God’s words have pointed out the actual path to resolving this parent-child relationship. That is, that we must let go of the parental position and status and treat children as our equals, as God demands. We must learn how to communicate with our children and open our hearts to them, listen to them patiently, understand children’s true thoughts and difficulties, help them learn how to distinguish right from wrong according to God’s words and guide them to have the right pursuits and life goals. When children make mistakes, we must not teach them based on corrupt disposition, but instead communicate with them based on love and patience and give them time and process to change. Just as when we lie, deceive and sin against God, God gives us the opportunity to repent and change. He uses love to influence and God’s words and the truth to shepherd, supply and support us. When we practice in this way, children are willing to be close to us, and there will be no difficulties in getting on with our children.
When getting along with children, some brothers and sisters practice in this way: They lead the child before God and bring the child to pray to God and read God’s words. Under the leadership of God’s words, children will be able to distinguish, know what actions please God and what God loathes. In everyday life, children will also rely on God, actively practice the word of God and shun all kinds of evil habits, eschew temptation and be guarded and cared for by God. When their children make mistakes sometimes, they can correctly deal with their mistakes according to the word of God, come before God with their children and seek the truth to resolve the problem. Both parent and child can practice the word of God and live by the word of God. In this way, they will surely be blessed by God, the generational gap between parent and child and any misunderstandings between them will disappear naturally and the relationship will return to normal.

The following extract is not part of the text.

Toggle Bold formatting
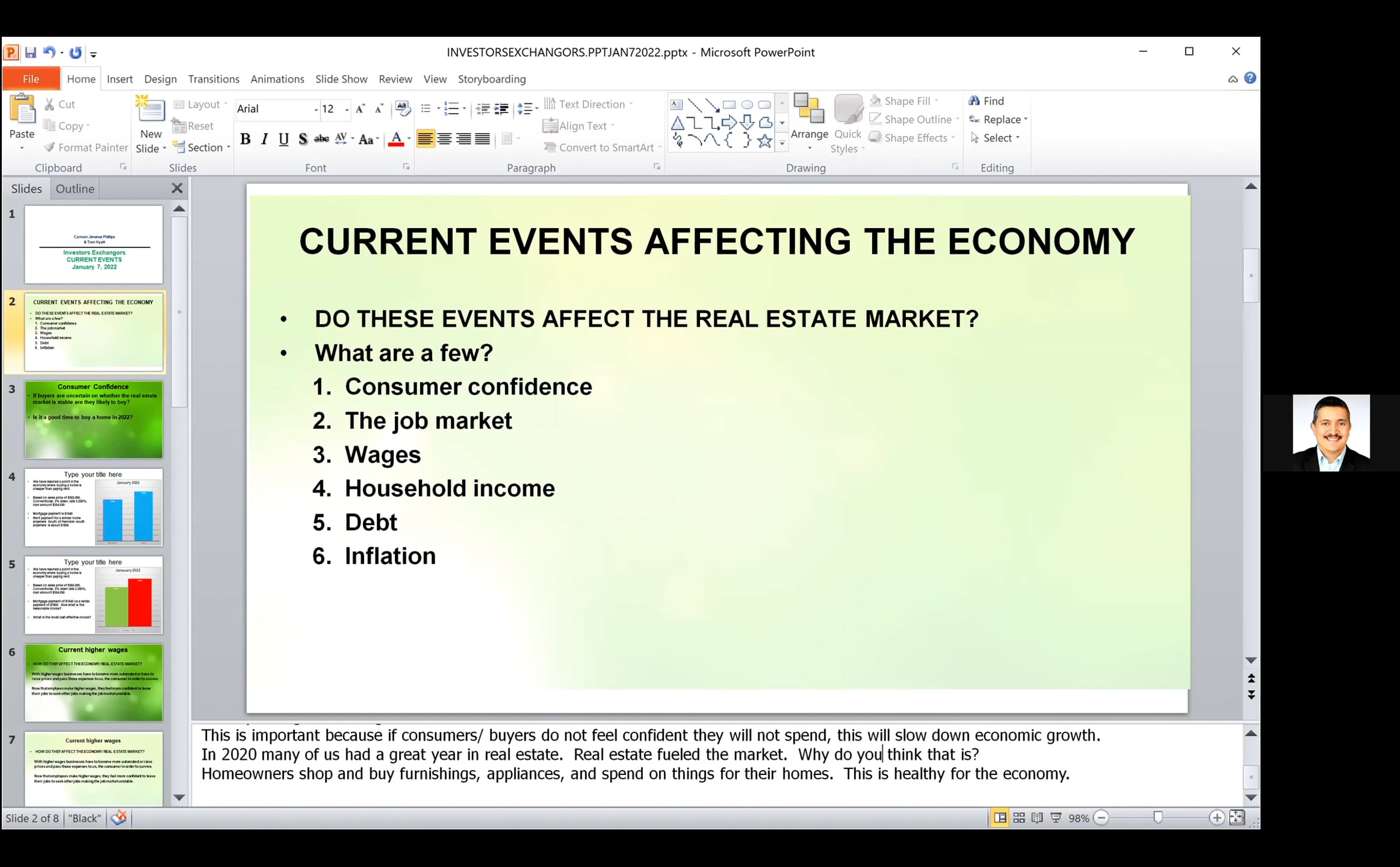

In fact, all relationships between people today are particularly tense. From society to family, from groups to individuals, there are no normal interpersonal relationships between people. This is all because mankind has been too deeply corrupted by Satan. Everyone is full of Satan’s corrupt disposition: being arrogant, conceited, self-righteous, self-important, crooked, deceitful, and selfish. This is the root cause of tensions between people. But as long as we all come to God to pursue the truth and resolve our corrupt disposition, are able to live by the word of God and be honest, then the bright, peaceful, harmonious good life that mankind yearns for shall naturally appear, and we will also receive God’s protection and blessing, live in God’s light and have a happy life. Therefore, the best medicine for resolving the generation gap problem is in the word of God because Almighty God says: “My words are the truth, the life, the way, and a double-edged sword, which can defeat Satan. Those that understand and have a path to practice are blessed” (Utterances and Testimonies of Christ in the Beginning).
Sister XX, we hope that our fellowship can bring you a little help in resolving your difficulties. And finally, may God lead you and bless you! We also hope that your relationship with your son will return to normal as soon as possible under the leadership of God and that there will be no more anguish. May you both live in the word of God and receive God’s care and protection. All glory be to God, Amen!